Exercise brief:
Among the lines below, tally those holding the string "will" and give the total only.

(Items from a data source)
# # #

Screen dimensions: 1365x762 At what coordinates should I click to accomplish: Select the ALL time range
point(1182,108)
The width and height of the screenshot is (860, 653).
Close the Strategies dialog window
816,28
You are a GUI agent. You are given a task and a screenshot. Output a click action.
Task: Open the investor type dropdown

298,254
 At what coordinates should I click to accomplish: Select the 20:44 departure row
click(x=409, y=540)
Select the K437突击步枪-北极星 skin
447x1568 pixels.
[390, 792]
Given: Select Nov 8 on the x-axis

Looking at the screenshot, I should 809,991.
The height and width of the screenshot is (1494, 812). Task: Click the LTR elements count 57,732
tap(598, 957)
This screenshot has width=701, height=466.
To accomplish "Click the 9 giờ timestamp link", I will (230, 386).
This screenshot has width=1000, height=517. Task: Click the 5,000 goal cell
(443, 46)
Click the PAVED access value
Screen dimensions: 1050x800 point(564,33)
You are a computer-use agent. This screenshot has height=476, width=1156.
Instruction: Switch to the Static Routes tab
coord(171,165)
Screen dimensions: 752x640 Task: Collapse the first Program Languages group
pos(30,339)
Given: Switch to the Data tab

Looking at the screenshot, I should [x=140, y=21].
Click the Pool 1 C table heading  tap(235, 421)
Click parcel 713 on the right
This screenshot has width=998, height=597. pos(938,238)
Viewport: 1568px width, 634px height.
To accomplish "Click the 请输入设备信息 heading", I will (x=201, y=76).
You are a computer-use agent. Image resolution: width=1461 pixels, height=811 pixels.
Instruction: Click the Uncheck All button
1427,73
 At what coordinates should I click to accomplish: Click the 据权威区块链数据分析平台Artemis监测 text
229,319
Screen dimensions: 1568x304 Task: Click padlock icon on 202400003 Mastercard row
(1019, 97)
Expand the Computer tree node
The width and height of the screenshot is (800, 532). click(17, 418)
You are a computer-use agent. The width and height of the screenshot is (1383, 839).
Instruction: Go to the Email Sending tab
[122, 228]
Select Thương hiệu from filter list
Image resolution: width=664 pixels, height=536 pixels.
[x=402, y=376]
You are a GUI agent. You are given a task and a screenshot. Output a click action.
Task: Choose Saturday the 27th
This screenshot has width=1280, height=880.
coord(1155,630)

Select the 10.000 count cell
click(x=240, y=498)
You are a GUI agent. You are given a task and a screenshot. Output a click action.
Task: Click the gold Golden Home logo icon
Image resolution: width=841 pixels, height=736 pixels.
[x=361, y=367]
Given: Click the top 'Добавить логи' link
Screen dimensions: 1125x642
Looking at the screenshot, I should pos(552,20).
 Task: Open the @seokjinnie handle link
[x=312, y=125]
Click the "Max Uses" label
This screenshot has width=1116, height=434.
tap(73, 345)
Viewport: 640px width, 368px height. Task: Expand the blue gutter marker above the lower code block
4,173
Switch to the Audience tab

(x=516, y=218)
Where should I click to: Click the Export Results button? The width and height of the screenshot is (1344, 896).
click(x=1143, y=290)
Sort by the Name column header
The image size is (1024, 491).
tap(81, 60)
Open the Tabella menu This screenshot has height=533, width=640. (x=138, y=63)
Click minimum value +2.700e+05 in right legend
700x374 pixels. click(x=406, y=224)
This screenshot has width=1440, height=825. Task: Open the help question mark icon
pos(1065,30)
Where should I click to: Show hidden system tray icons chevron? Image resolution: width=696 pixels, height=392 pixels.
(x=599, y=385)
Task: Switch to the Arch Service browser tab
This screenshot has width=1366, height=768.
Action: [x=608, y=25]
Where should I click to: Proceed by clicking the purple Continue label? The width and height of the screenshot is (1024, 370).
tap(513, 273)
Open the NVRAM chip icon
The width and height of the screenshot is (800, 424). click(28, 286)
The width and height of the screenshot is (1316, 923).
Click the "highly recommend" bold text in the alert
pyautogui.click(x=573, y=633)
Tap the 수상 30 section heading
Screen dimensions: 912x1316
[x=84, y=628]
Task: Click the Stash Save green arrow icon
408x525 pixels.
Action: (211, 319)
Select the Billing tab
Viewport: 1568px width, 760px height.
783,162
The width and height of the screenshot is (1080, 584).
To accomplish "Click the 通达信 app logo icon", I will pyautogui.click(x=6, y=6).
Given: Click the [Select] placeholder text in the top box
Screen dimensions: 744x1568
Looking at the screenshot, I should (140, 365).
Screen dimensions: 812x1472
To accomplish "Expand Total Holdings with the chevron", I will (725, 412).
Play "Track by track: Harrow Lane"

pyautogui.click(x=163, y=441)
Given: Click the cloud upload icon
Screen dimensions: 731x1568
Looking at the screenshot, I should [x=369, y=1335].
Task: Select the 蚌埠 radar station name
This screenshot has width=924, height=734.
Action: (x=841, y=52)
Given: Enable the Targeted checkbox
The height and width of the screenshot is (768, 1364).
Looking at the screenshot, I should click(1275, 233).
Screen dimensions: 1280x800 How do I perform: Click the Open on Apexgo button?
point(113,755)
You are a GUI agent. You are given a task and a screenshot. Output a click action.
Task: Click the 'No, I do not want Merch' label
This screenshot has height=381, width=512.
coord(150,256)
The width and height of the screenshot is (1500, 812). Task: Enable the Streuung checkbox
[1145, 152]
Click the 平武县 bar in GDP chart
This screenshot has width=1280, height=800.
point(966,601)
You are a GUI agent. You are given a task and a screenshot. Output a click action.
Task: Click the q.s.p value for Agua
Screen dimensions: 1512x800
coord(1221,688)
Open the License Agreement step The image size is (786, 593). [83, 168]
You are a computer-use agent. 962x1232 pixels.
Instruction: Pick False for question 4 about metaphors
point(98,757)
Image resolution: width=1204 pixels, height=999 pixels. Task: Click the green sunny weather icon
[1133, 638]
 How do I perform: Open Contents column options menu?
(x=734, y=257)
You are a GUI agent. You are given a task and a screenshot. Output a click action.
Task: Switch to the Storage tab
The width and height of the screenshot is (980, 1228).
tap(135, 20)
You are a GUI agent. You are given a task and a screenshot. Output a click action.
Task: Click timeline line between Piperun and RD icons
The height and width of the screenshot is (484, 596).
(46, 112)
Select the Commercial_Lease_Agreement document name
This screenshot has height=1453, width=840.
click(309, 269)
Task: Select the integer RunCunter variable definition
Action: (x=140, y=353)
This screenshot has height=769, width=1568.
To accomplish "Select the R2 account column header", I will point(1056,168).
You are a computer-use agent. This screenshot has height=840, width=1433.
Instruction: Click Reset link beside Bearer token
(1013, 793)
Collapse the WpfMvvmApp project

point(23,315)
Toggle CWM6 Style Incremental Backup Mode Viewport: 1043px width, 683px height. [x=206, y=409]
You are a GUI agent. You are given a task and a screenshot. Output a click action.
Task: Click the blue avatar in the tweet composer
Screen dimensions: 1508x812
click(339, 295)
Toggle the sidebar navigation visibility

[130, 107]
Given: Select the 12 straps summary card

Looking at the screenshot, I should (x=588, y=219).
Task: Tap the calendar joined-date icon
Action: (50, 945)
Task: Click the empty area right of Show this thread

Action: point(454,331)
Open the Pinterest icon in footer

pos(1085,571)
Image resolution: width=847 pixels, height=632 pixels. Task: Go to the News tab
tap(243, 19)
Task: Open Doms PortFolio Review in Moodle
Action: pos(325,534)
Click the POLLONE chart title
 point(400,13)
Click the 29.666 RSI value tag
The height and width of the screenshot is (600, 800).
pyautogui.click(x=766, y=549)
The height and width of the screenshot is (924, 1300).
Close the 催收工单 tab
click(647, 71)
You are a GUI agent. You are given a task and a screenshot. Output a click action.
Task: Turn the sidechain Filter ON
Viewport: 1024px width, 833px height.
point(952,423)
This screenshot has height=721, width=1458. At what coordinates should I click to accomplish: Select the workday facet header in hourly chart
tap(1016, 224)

# # #

Response:
5